My career foundations in social work molded my interests in systems-oriented work. Social work taught me that any transformation process requires both individual and systemic-level interventions. In serving communities most impacted by injustice and structural oppression, we’re trained to look holistically at a client's conditions. It's not enough just to address someone's needs at the individual level; you also have to address the root of the harm. That’s why I’ve gravitated toward change management and organizational transformation work because it requires both individual and systemic interventions too. In her book Emergent Strategy, adrienne maree brown reminds us that “Small is good, small is all. The large is a reflection of the small.” This is such a beautiful reminder that the systemic is not an abstraction. We all hold important pieces of the whole. Any change process requires folks to confront and clarify the roles they play in the systems they’re a part of and to recognize that the patterns at the individual level reverberate throughout the wider system.
Similarly, with AEMP, we're pointing out patterns in the larger system, but also recognizing that when you look at things at the macro level it can flatten nuance and subjectivity. All these dots on a map represent individual stories, individual families, and individual migration stories. Our work tries to hold that complexity of the bigger picture patterns, larger forces, and all of the real estate speculation that creates these conditions, but also gives voice to the individual and tells stories from the margins of the data as well.
You’ve gone from working in a museum to incubating an idea in a museum at New Inc. How would you like to see museums change in the next decade?
Honestly, creating better models of care for arts and museum workers. I’d like to see the field move toward creating conditions for BIPOC, queer, and disabled museum workers to thrive, especially folks working in education programs, which are so central to so many museum’s missions but are often undervalued and undercompensated. Many of these disparities and labor practices became glaringly clear as educators were disproportionately pushed into unemployment during the pandemic. There was a Vera List Center forum from 2020 where Camilo Godoy and Michelle Millar Fisher break a lot of this down very poignantly.
At IDEO, you’re thinking about design that leads to thoughtful engagement. What is a principle you think is relevant to your current work in design that you’d like to leave our readers thinking about?

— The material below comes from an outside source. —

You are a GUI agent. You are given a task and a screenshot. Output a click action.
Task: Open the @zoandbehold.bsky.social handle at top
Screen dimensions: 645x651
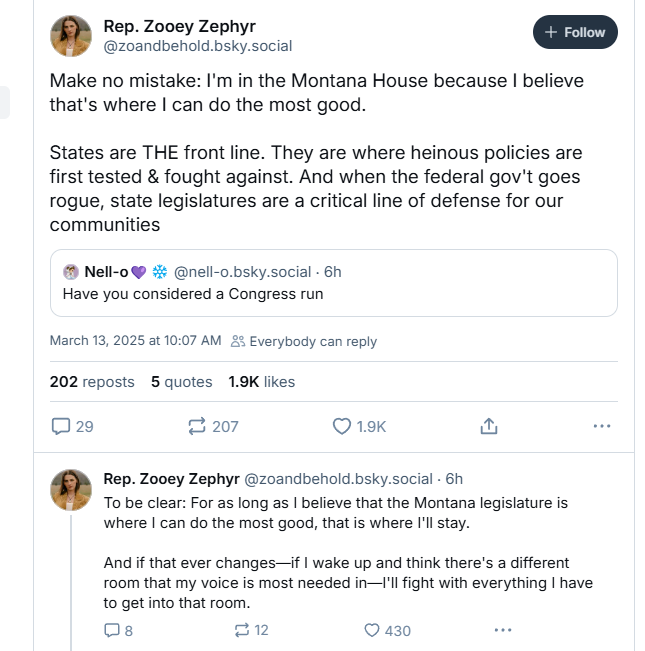coord(197,45)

At IDEO, I manage an internal change management team that is tasked with evolving the company's culture to be more firmly rooted in equity and belonging. Two design principles I strive toward are to center the most marginalized and to practice expansive leadership. In other words, ensuring those most impacted by systems of oppression feel seen and centered in the work and creating room for many to lead. When we center the needs of those most impacted by systems of oppression, everyone benefits. This is something I learned from Black feminists. The Combahee River Collective states, “If Black women were free, it would mean that everyone else would have to be free since our freedom would necessitate the destruction of all systems of oppression.” And similarly, Patrisse Cullors calls in the idea of “leaderful” movements. Rather than leading from a place of scarcity and power-hoarding, it’s an invitation to explore what’s possible when we make room at the front for the many rather than the few.
Ariana, thank you so much for your time!